I've got a fifty-year-old bone to pick with Yamaha. Before I knew anything about guitars, my first exposure to the company was in 1969 when I started riding motorcycles. They were annoyingly tinny-sounding little two-strokes back then, and I wouldn't have given you two cents for one - except for one thing. I absolutely loved the logo on the gas tank! Aesthetics have always been a major draw in my various hobbies, and I thought that logo was just the coolest looking thing. However at the time, I had no idea that the Yamaha logo actually represented three intersecting tuning forks. I only knew that I found it very pleasantly attractive.
Two years later in 1971, a college buddy had shown me a few chords, and off I went to buy my first guitar. In the music store, I was immediately drawn to the body shape of the Yamaha FG-160, it's tortoise pickguard shape, and oh my god, that same cool logo beautifully residing all by itself on the peghead. To my eyes, it was the most attractive instrument in the room. I did indeed buy the Yamaha, but sadly it was stolen from my home a few years later. When I went out to replace the guitar, the current FG-160 looked exactly the same except for one thing: under that lovely peghead logo sat unelegantly the name - YAMAHA.

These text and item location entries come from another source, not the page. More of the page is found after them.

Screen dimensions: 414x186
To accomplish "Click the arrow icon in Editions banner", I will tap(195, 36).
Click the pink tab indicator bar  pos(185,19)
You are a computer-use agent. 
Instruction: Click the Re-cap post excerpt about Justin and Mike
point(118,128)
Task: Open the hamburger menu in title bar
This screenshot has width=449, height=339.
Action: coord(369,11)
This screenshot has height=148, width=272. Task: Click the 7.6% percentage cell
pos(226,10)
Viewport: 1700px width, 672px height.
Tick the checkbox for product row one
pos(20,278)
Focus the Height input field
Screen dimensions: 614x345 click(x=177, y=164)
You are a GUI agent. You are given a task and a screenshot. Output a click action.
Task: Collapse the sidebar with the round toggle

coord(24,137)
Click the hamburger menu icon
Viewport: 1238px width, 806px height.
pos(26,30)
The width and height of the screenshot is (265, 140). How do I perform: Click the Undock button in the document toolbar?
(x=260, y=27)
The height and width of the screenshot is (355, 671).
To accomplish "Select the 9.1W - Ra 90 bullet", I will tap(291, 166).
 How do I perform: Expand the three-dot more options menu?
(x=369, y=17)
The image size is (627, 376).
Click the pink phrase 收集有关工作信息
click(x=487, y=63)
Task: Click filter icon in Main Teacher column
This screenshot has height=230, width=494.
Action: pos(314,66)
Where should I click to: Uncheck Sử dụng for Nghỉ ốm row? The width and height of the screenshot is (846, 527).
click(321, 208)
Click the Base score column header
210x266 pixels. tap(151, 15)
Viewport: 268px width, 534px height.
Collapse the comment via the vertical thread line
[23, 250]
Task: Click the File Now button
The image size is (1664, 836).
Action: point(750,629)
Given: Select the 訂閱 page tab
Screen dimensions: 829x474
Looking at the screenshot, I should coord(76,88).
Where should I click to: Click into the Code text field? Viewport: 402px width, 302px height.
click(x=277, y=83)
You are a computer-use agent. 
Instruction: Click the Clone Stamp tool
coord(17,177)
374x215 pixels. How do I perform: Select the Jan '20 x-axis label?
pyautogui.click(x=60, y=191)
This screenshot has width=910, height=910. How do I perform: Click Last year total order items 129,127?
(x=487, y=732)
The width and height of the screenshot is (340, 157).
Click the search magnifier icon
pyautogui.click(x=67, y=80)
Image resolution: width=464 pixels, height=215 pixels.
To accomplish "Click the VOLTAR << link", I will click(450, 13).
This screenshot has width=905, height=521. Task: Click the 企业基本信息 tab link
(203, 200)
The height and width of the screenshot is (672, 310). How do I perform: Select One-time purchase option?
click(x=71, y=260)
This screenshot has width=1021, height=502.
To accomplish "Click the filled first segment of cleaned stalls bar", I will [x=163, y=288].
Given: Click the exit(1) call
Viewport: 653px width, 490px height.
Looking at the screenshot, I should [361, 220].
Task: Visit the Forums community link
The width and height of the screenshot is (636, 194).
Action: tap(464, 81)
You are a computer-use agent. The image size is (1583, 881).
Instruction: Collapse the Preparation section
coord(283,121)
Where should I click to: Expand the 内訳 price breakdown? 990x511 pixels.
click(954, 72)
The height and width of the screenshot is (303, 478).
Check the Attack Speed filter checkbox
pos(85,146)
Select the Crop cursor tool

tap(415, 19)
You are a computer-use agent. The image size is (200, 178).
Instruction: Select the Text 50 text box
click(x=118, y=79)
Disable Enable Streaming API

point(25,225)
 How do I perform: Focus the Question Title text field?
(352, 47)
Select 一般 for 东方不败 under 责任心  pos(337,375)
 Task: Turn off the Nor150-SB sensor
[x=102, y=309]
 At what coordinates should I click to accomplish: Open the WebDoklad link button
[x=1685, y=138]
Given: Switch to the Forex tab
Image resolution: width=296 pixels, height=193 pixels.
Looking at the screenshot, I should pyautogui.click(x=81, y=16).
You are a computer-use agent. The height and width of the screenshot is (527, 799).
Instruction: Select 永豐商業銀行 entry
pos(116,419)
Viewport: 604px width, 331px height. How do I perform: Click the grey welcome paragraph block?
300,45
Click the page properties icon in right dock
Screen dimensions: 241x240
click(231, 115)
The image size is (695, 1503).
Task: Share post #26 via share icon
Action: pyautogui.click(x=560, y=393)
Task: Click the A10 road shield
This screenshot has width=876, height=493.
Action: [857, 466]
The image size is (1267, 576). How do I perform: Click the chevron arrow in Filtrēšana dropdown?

Yes, I was fully dismayed that the company did not recognize that they had completely ruined the singular aesthetic appeal of their beautiful logo by lazily slapping their toy-like name underneath it! Given the fact that in the past fifty years these numbskulls have still not figured this out, I sadly have to say, the future of our beloved Guild may be teetering precariously towards the abyss.